Productive Efficiency of Small Scale Sawmilling Industries in Mufindi District, Tanzania
AbstractThis study was carried out to examine the productive efficiency of small-scale sawmills in Mufindi District. The specific objectives were: (i) to assess the relative efficiency of small-scale sawmills in Mufindi, (ii) to identify factors for variation in the small scale sawmill’s relative efficiency and (iii) to provide policy recommendations for efficiency improvement in utilization of forest resources. A structured questionnaire was used to collect data from 80 small-scale sawmills in Mufindi District. Data were analysed using descriptive as well as quantitative methods. Technical, scale and allocative efficiency score of sawmills were computed using data envelopment analysis programme developed by Coelli. Censored regression models were estimated to identify factors for inefficiency of smallscale sawmills. Results showed a mean technical efficiency of 84% (CRS model) and 92% (VRS model), allocative efficiency of 84% (CRS model) and 89% (VRS model) and cost efficiency of 70% (CRS model) and 81 % (VRS model). Furthermore, results from the censored regression model revealed that Owners/manager’s education, experience, the size of the sawmill timber yard and partnership ownership had positive effects on sawmill’s efficiency while machine age had a negative effect on sawmill’s efficiency.
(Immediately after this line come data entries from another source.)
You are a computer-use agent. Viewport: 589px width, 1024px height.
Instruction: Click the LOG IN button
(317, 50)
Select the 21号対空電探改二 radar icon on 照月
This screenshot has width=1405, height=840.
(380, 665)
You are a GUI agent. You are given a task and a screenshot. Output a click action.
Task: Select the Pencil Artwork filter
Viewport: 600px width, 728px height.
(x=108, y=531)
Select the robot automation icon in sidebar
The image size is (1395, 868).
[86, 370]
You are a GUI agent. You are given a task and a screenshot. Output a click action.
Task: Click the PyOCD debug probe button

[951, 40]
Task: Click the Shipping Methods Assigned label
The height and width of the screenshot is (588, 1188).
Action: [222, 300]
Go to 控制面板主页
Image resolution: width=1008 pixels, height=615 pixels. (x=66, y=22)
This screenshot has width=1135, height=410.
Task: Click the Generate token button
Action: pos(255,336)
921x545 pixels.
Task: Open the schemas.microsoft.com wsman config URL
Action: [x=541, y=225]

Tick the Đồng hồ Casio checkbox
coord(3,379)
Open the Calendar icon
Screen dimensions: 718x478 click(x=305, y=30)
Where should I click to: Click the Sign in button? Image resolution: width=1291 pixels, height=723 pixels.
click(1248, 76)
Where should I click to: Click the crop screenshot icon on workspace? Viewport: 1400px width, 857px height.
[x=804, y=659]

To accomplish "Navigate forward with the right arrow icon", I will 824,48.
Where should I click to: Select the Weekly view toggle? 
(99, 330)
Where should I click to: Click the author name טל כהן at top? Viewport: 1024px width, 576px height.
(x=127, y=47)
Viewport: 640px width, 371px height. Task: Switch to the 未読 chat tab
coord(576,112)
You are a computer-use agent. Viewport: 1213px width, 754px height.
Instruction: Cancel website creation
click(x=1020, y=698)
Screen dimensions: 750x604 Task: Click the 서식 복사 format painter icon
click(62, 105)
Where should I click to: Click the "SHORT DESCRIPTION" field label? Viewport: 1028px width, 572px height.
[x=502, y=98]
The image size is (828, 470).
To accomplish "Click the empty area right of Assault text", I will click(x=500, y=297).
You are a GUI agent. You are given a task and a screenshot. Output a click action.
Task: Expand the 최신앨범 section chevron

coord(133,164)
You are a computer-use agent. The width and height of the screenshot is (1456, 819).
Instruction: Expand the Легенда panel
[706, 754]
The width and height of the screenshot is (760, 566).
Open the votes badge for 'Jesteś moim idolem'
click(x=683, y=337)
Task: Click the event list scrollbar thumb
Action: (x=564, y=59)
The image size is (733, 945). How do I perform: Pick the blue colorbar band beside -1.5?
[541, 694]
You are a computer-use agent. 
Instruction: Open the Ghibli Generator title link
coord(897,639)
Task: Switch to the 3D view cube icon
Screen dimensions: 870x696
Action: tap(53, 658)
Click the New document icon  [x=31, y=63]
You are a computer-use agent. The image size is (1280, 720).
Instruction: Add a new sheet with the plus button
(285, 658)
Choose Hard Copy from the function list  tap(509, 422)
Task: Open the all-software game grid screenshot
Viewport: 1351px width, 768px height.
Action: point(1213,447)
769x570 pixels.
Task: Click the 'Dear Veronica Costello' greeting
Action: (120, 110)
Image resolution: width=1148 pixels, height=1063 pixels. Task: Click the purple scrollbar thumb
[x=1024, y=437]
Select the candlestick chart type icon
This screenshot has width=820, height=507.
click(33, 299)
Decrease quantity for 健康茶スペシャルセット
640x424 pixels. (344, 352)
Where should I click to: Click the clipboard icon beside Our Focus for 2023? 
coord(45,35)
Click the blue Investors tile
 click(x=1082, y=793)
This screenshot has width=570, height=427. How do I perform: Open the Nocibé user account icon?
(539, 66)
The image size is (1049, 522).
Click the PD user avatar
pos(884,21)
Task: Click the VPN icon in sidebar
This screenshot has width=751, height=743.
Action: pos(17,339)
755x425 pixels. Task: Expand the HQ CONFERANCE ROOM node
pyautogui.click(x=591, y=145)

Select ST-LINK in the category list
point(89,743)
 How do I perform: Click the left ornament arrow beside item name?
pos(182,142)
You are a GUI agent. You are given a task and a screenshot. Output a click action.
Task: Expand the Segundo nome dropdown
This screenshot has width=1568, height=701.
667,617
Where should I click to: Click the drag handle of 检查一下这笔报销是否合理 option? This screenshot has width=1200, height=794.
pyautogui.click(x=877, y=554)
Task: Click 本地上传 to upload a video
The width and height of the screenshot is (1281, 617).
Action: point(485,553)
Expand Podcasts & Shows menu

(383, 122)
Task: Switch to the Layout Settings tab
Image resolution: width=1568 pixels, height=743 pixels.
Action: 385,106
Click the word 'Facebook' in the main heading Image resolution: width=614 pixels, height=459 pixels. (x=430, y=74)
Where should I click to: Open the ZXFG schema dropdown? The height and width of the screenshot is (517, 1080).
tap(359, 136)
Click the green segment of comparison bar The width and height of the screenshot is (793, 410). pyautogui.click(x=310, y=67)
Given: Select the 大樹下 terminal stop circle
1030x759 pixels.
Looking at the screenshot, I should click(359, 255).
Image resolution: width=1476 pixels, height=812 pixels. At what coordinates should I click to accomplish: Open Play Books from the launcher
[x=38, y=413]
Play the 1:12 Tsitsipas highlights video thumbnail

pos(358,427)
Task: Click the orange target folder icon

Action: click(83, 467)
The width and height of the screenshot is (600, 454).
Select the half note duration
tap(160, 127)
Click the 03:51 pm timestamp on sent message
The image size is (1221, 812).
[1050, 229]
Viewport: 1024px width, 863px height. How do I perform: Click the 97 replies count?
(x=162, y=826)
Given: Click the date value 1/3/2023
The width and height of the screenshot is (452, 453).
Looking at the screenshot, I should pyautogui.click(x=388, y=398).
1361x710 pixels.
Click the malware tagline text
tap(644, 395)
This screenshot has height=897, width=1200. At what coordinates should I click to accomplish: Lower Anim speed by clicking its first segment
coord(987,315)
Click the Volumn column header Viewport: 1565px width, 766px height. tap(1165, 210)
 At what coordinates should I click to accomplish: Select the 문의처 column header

Recommendations for enhancing small-scale sawmills production efficiency are: Strengthening extension services to increase sawmilling experience, and insistence on partnership ownership of sawmills. Since mill size positively enhanced sawmills’ relative efficiency, an
increase of the size of mills must receive priority. Squeezing sawmill area as a result of increased number of sawmills leads to inefficiency. Lastly but not least, the use of sawmilling by products particularly chips, saw dusts and slabs should be promoted as it is a way of increasing efficiency in sawmilling.